**Exercise instructions**. Return every line below that contains the string "height". Treat uppercase and lowercase letters as different.

- - - -

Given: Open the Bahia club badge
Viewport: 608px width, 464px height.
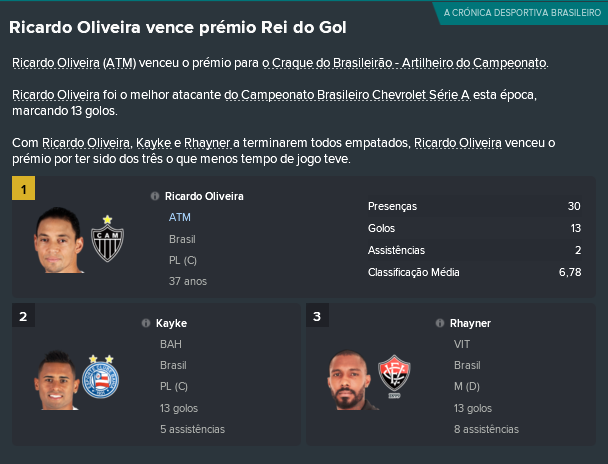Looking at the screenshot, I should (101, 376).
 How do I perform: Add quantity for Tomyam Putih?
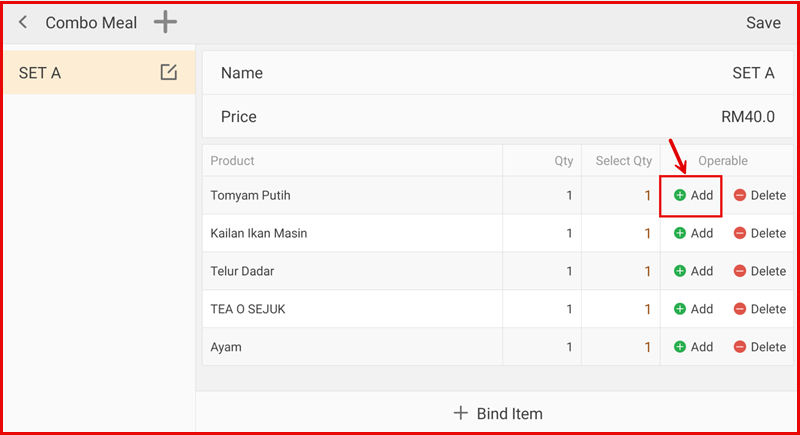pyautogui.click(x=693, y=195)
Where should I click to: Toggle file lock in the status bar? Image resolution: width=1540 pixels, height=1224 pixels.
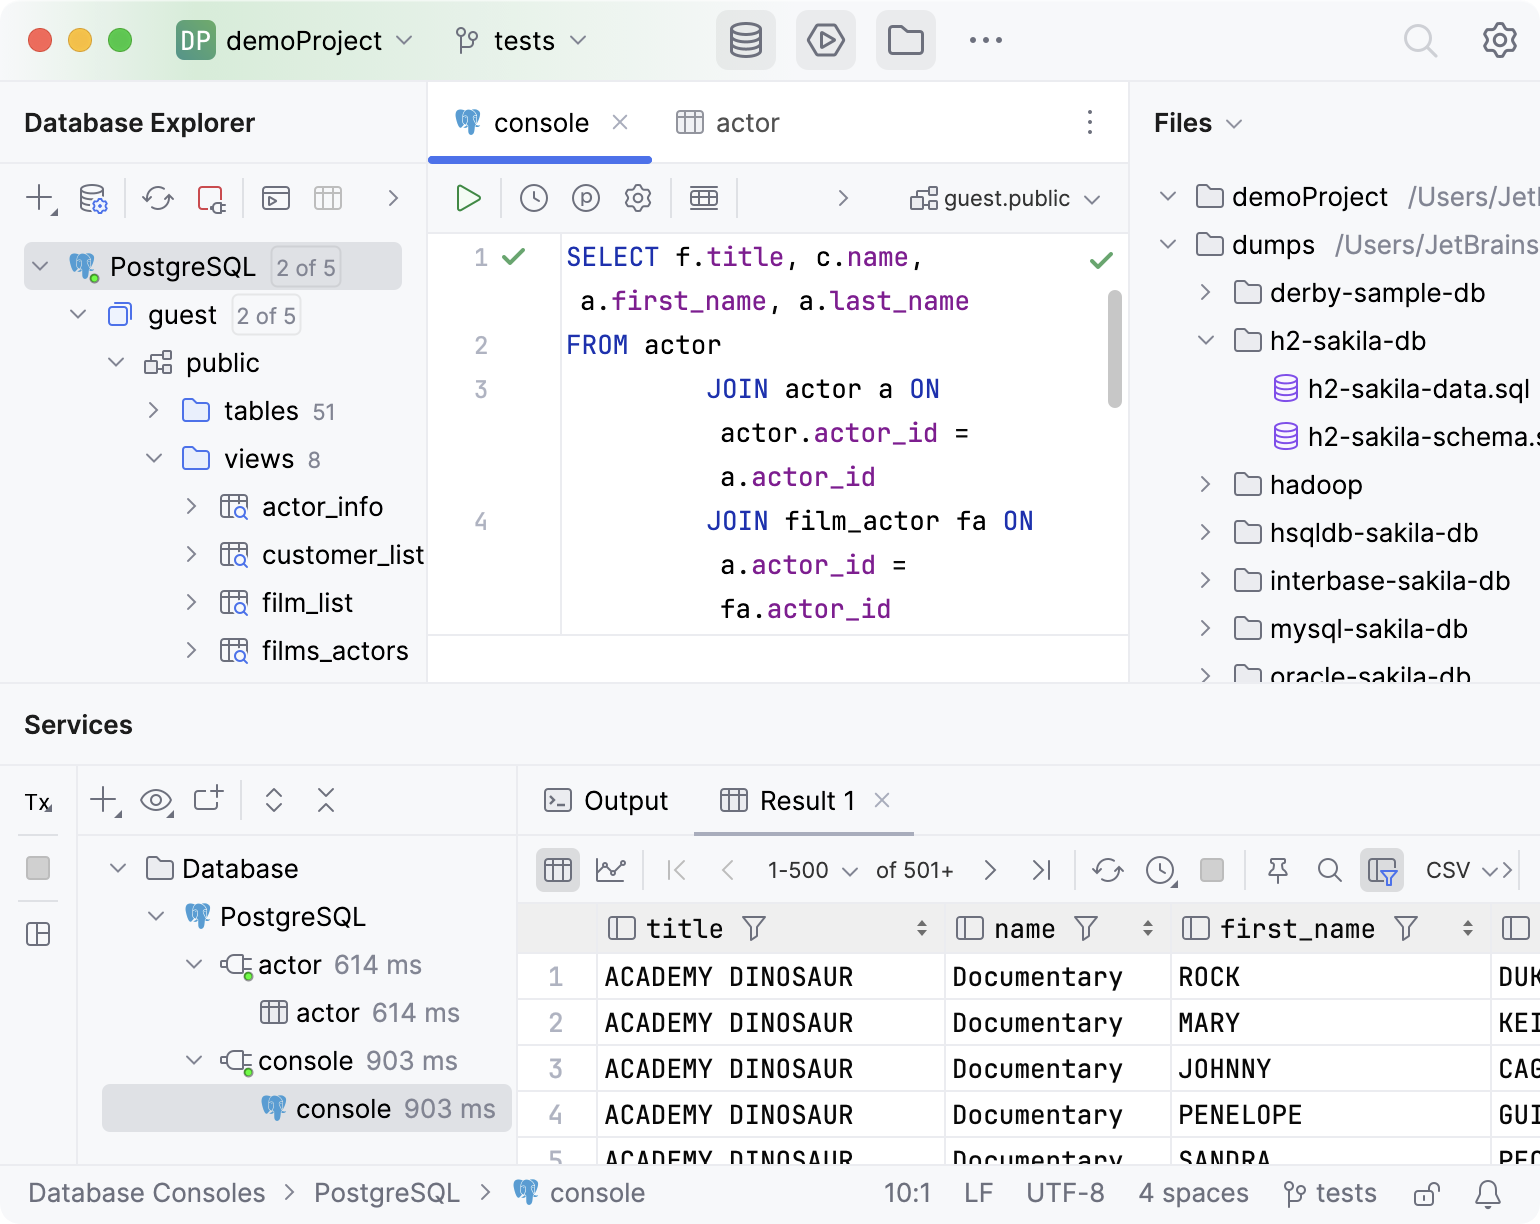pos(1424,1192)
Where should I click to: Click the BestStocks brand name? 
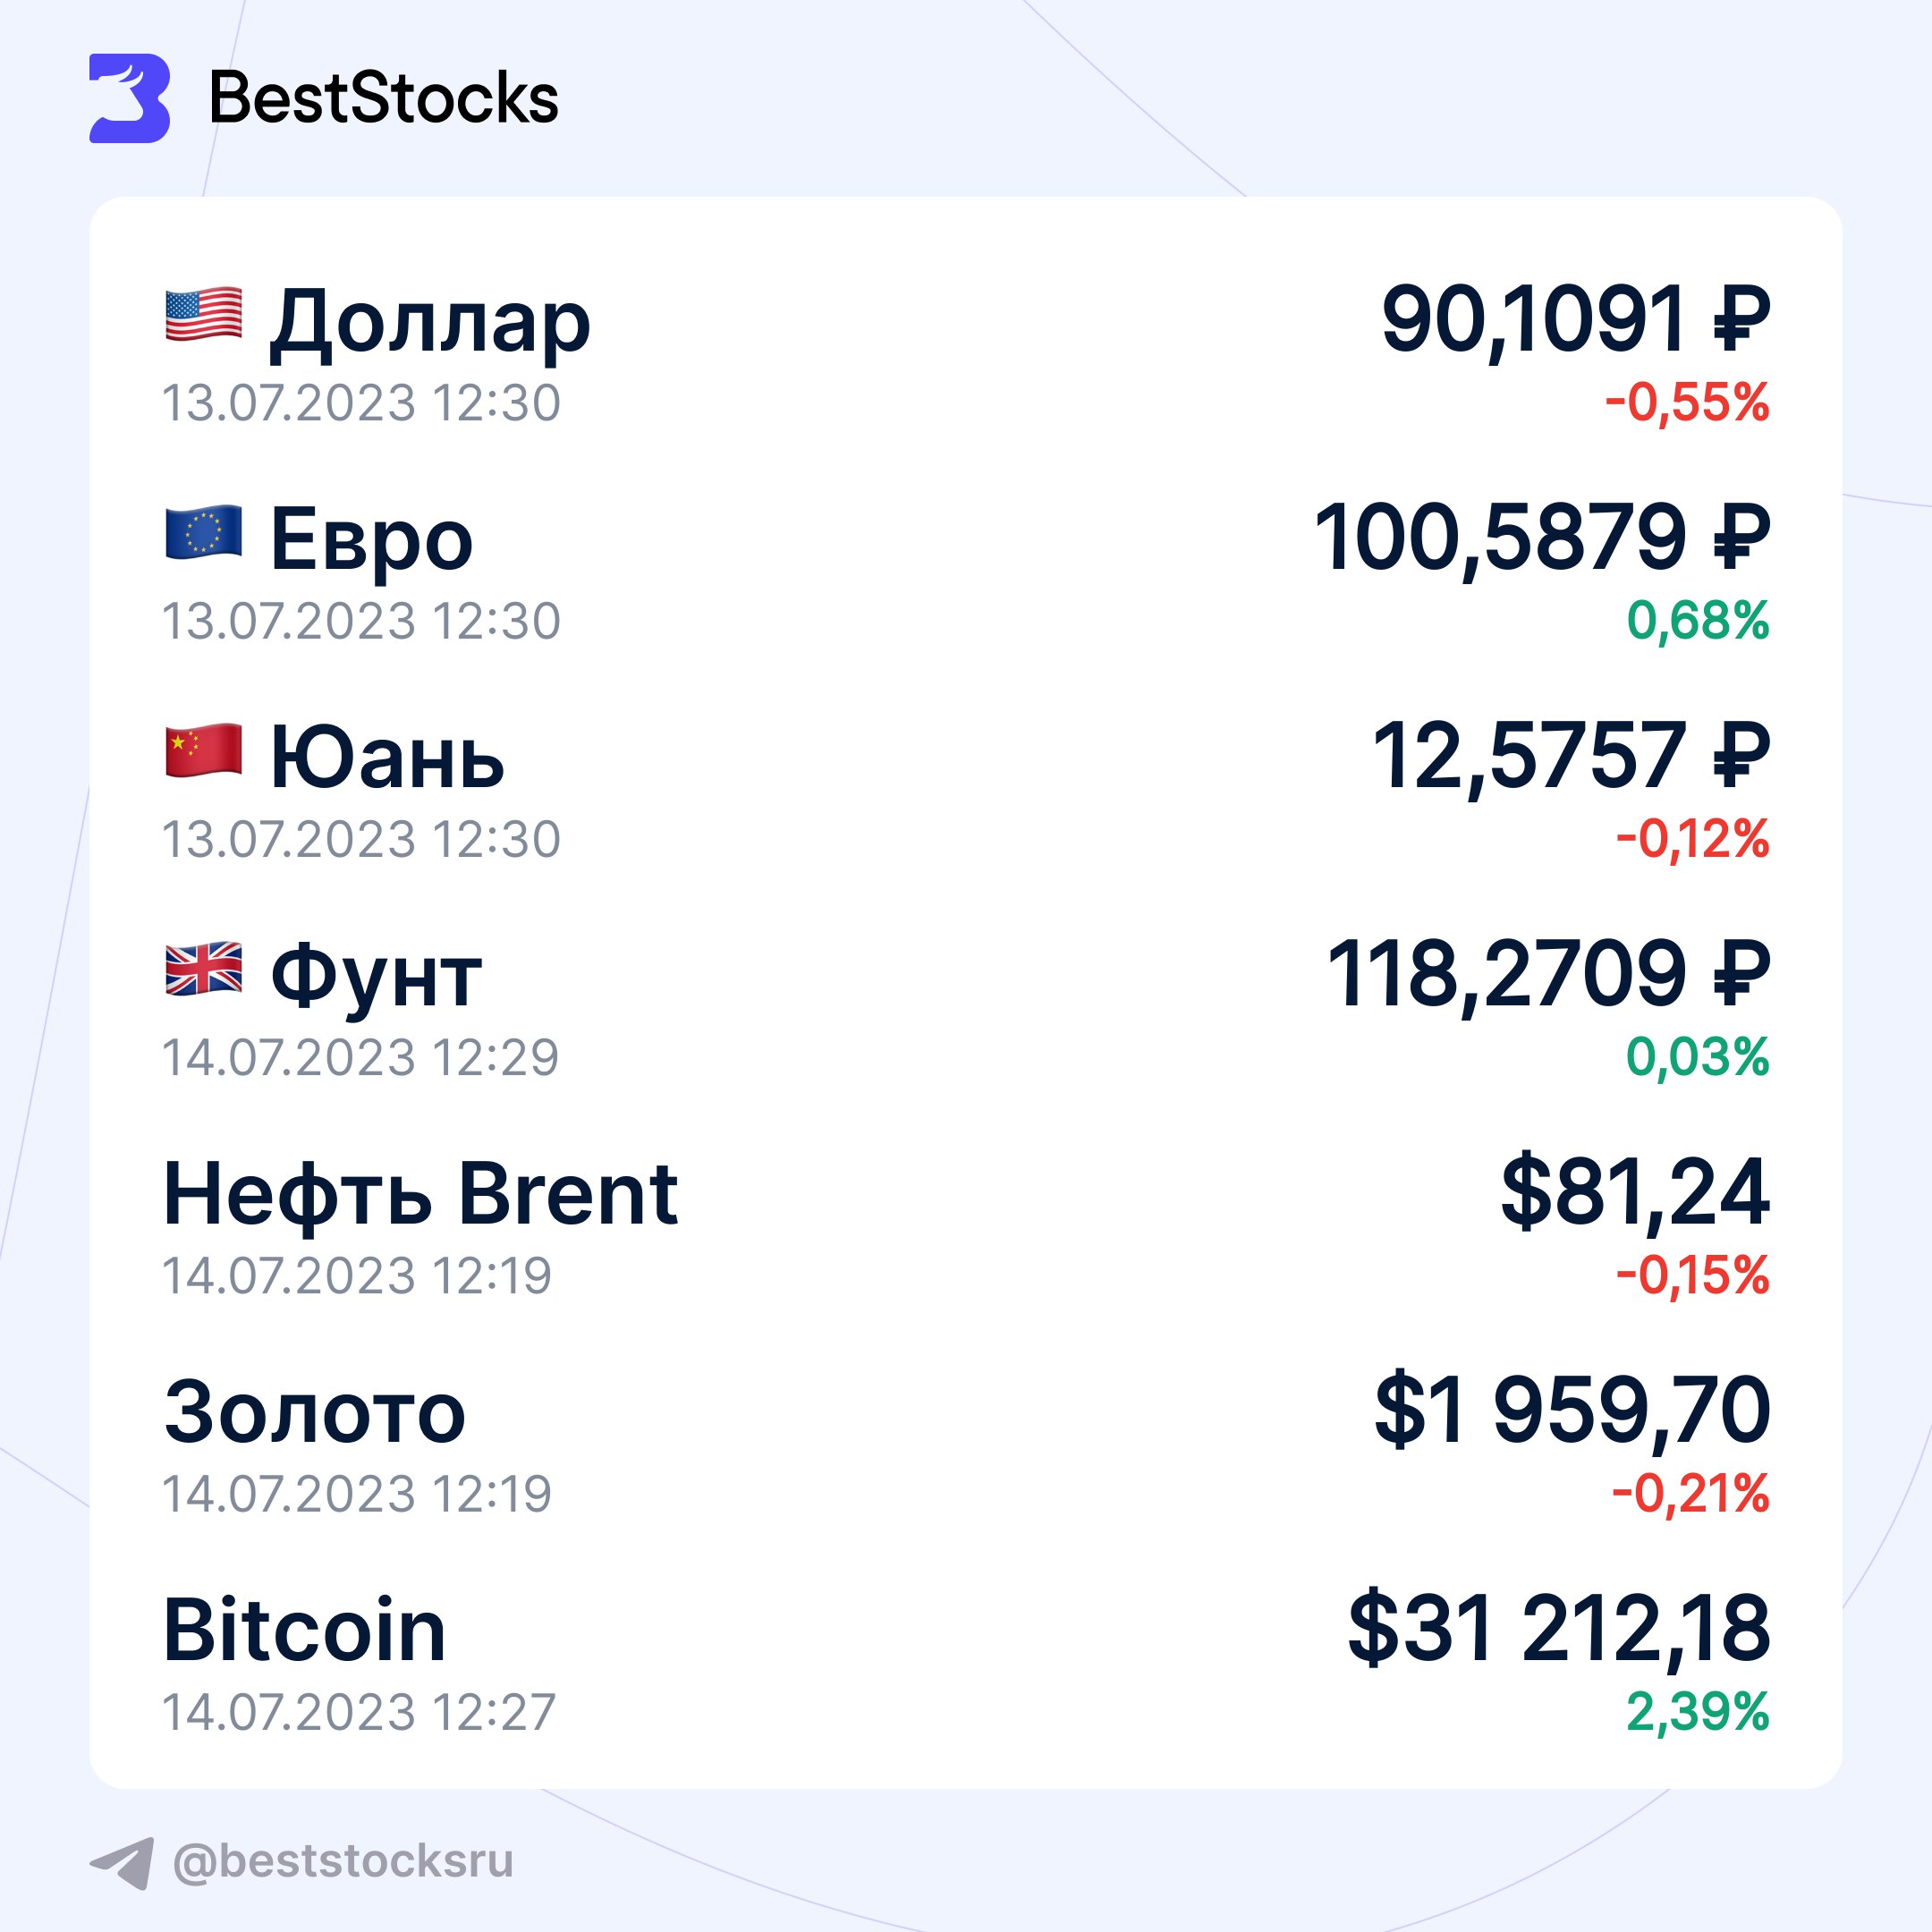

- - - -

**Result of the task**.
Viewport: 608px width, 464px height.
Where should I click to: Toggle file lock in the status bar? Image resolution: width=1540 pixels, height=1224 pixels.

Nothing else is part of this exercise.